Selon le Dr Valleur, la typologie de Blaszczynski répartit les joueurs pathologiques en 3 catégories : « Il y a d’abord les joueurs en automédication qui jouent aux jeux d’argent pour oublier leur dépression, explique-t-il. C’est une catégorie où l’on trouve autant de femmes que d’hommes. Le second groupe comprend les joueurs impulsifs, principalement des hommes, jeunes, amateurs de risque qui ont une impression de contrôle. Le 3e groupe est très hétérogène, et constitué de joueurs pris au piège dans le jeu. »
Chaque typologie de jeu a ses profils de prédilection. Le pari hippique attire un public plus âgé, tandis que les sites de paris sportifs en ligne attirent un public plus jeune, à 90 % masculin. « La première des comorbidités des joueurs pathologique est la présence d’autres addictions ou d’une dépression », complète le Dr Valleur.

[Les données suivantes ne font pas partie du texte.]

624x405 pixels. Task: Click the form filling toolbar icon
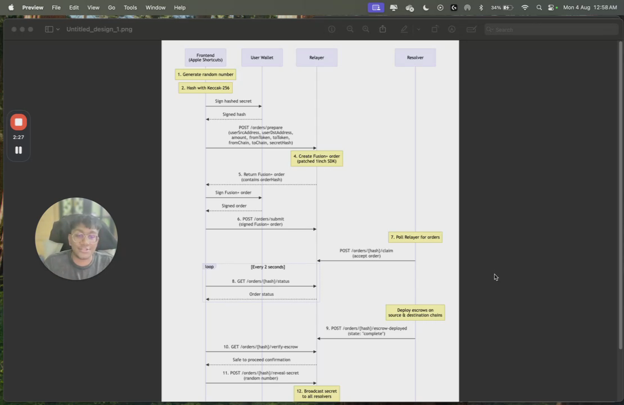(x=471, y=29)
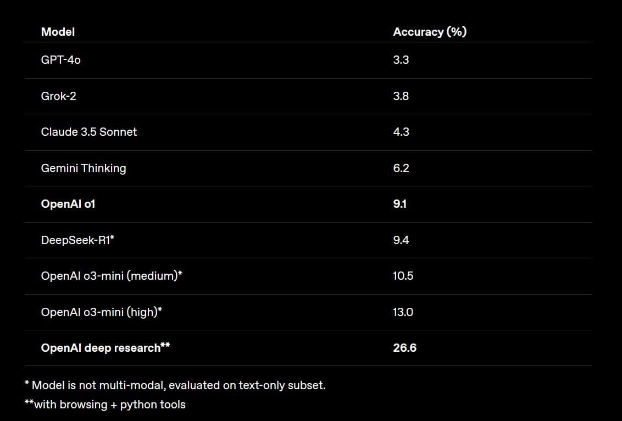This screenshot has width=622, height=421.
Task: Click the DeepSeek-R1 model name
Action: pos(77,240)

À la permanence téléphonique assurée par SOS Joueur, « nous sommes contactés par des gens très déprimés, que l’on peut orienter vers un CSAPA, un CHRS une assistante sociale ou un avocat en fonction des problématiques, détaille Armelle Achour présidente de l’association, certaines personnes bien intégrées nous appellent mais d’autres sont en grande difficulté et nous devons les accompagner pour qu’ils obtiennent le RSA. »
Une maladie ou un vice ?
Depuis 2010, l’ARJEL s’assure que les opérateurs affichent un message de prévention, avec un renvoi vers la hotline joueur-info-service. Elle audite aussi régulièrement les opérateurs, afin d’émettre des recommandations pour améliorer les procédures. Ces mesures détectent assez efficacement les joueurs pathologiques, mais c’est au niveau de la prise en charge que se situe le blocage. « Des formations spécifiques aux joueurs pathologiques ont été faites dans les CSAPA, où 50 binômes psychologues-assistante sociale se sont installés », détaille Carole Leduc chargée de la lutte contre le jeu pathologique à l’ARJEL.

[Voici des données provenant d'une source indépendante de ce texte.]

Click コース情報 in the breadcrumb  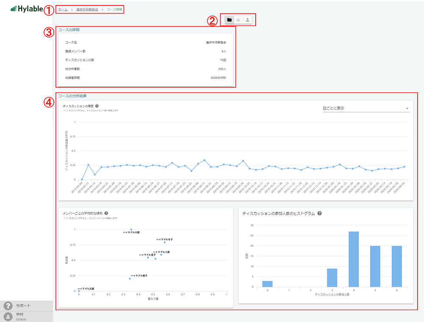click(x=114, y=9)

« Sur le papier, les structures sont adaptées, explique le Dr Valleur, mais dans les faits les joueurs pathologiques sont très peu habitués à se rendre en consultation. Ils ne considèrent pas leur état comme une maladie mais comme un vice. Il faut une évolution culturelle de la vision de la société des addictions comportementales. »
Armelle Achour dresse un constat plus sévère sur la capacité des CSAPA à traiter le jeu pathologique : « Il y a un vrai travail à faire, ces centres connaissent très mal les joueurs, explique-t-elle ces derniers n’aiment pas être dans les mêmes salles d’attente que les toxicomanes. »
Pour rassurer les joueurs, l’hôpital Marmottan ne les reçoit que sur rendez-vous. « Ils aiment monter des groupes de thérapie avec d’autres joueurs », ajoute le Dr Valleur. Comparée à d’autres addictions comme l’alcoolisme, l’addiction au jeu présente l’avantage d’être réactive. « Une thérapie cognitivo comportemental avec des objectifs raisonnables et précis peut se révéler très efficace », explique le Dr Valleur.
Cibler les joueurs à risques
Pour Armelle Achour, aux déjà 0,5 % de Français joueurs excessifs, « il faut cibler les 400 000 joueurs à risque modéré susceptibles de basculer dans le jeu excessif. La rapidité du basculement dépend du type de jeu, ça peut être très rapide avec des pratiques comme les machines à sous ».
Pour y parvenir, « les messages de préventions doivent être mieux adaptés, poursuit Armelle Achour, et éviter les mots repoussoirs comme "addiction" ». Elle estime en outre qu’il faut s’inspirer de l’étranger : « en Allemagne, une famille qui constate des dépenses irraisonnées peut demander une interdiction de jeu, mais cela pose des questions de libertés individuelles », estime-t-elle.
« Il faut que les médecins généralistes s’intéressent à ces questions, affirme le Dr Valleur. Les signes qui doivent alerter sont une excitation, similaire à celle des consommateurs de cocaïne, les cas de dépression ou les idéations suicidaires. » Il s’agit souvent de fumeurs, présentant des troubles anxieux ou des tocs. « Si on a un trouble bipolaire, cela vaut le coup de poser la question du jeu pathologique », poursuit le Dr Valleur. Les médecins peuvent en outre orienter les joueurs vers le site Evalujeu, destiné à évaluer leurs propres pratiques.